Nótese que no hablamos de escritores de acción en referencia a esa estofa de mercachifles del thriller que están en todo su derecho de cultivar este subgénero de urgencia aeroportuaria. Hablamos de grandes maestros de la literatura que además fueron parteros más o menos relevantes de la historia de su tiempo porque supieron vincular con arte sus dotes expresivas al vicio de la adrenalina. Fueron titanes, si nos atenemos a la denominación que algunos estudiosos del periodo romántico endosan a la sublimación literaria de la aventura del yo: “titanismo”. En su Introducción a una ciencia de la literatura (1950), Guy Michaud ensaya una clasificación tipológica de los escritores graduando su temperamento en ocho categorías diferentes cuyos equivalentes en la dicotomía que vengo manejando serían el “tipo colérico” para los titánicos y el “tipo sentimental” para los reflexivos. Michaud describe al colérico como dueño de una vitalidad exuberante, combativo e incluso agresivo, susceptible de cóleras ardientes, dotado de una voluntad muy fuerte y una impulsividad que desemboca en el gusto por la aventura, todo ello unido a una singular capacidad de trabajo y de producción. Y aporta los nombres paradigmáticos de Balzac o Rabelais. El sentimental, por el contrario, es descrito como externamente frío y reservado, dotado interiormente de una aguda emotividad, profundamente introvertido, amante de la soledad, voluptuosamente inclinado sobre su propia existencia y subjetividad, inclinado invenciblemente al autoanálisis en diarios íntimos que resultan muchas veces escaparate del pesimismo y la misantropía, casi siempre roídos por un tedio indefinible.

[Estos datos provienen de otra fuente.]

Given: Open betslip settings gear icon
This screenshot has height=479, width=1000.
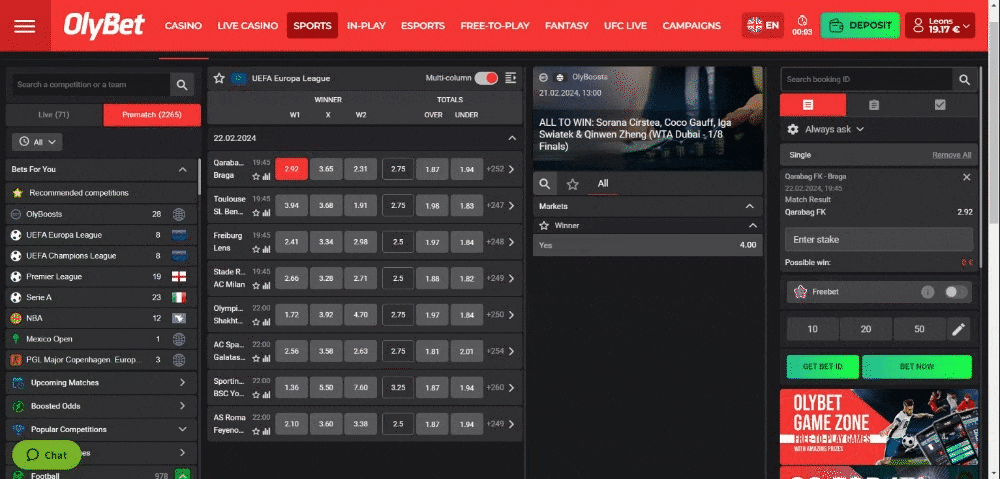Looking at the screenshot, I should coord(793,129).
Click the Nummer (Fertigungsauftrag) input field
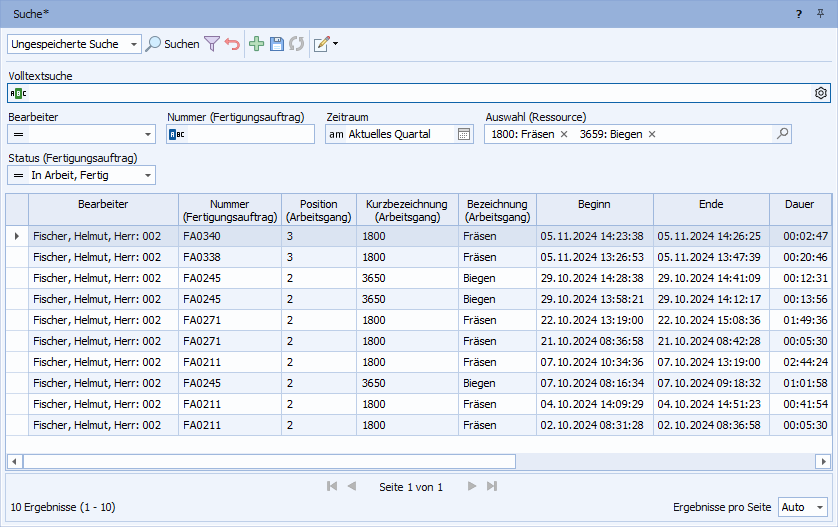 click(247, 134)
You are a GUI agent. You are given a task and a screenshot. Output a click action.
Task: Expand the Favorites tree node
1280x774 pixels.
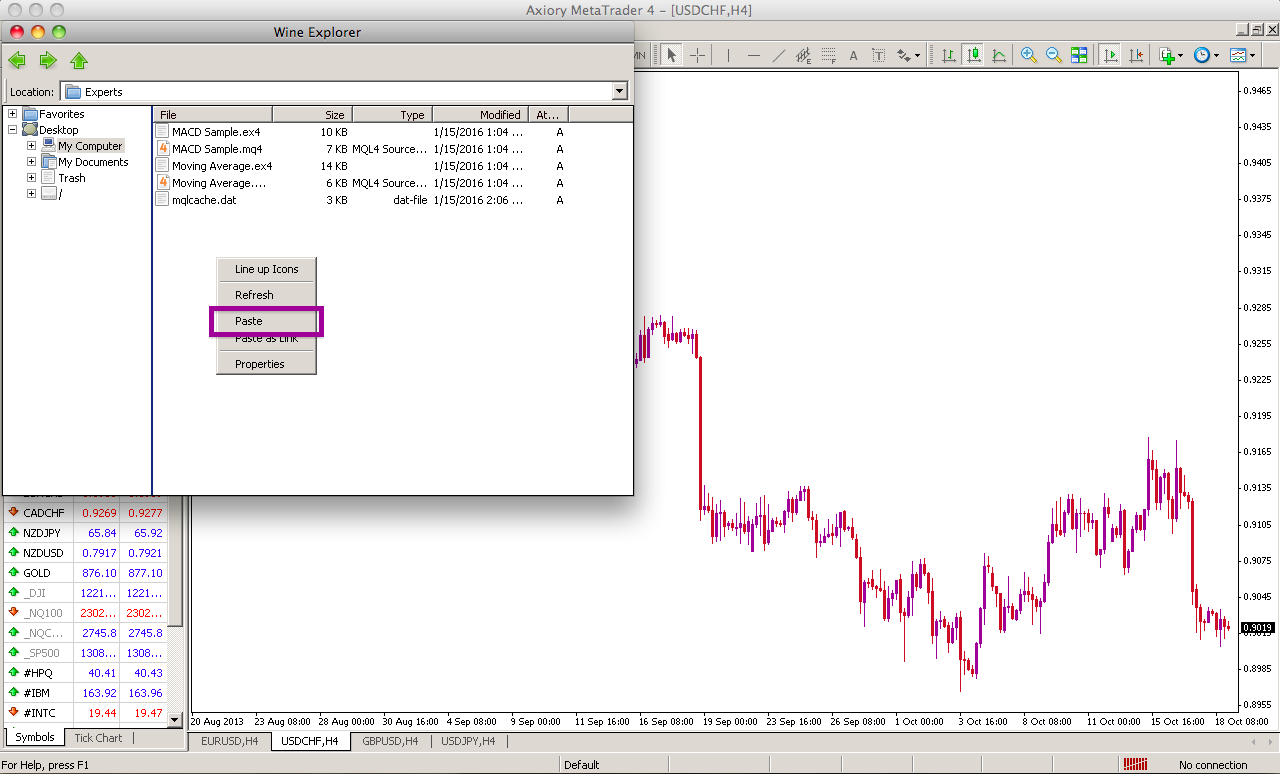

Sería el caso, selecciona Michaud, de Amiel o Rousseau. Cabría toda una gama de tipos mezclados, pero siempre hay mayor claridad en los polos.
En una ocasión Dalí afirmó: “El mejor escritor de España es Franco; lo que pasa es que no escribe”. La apostilla deja por tanto al dictador fuera de este catálogo, aunque no cabe duda de que fue un hombre de acción. Uno, que tiene aspiraciones más modestas que la de dictar en solitario el destino de una nación durante 40 años, se ha apuntado en cambio recientemente a boxeo y escribe regularmente en prensa. Por algo se empieza.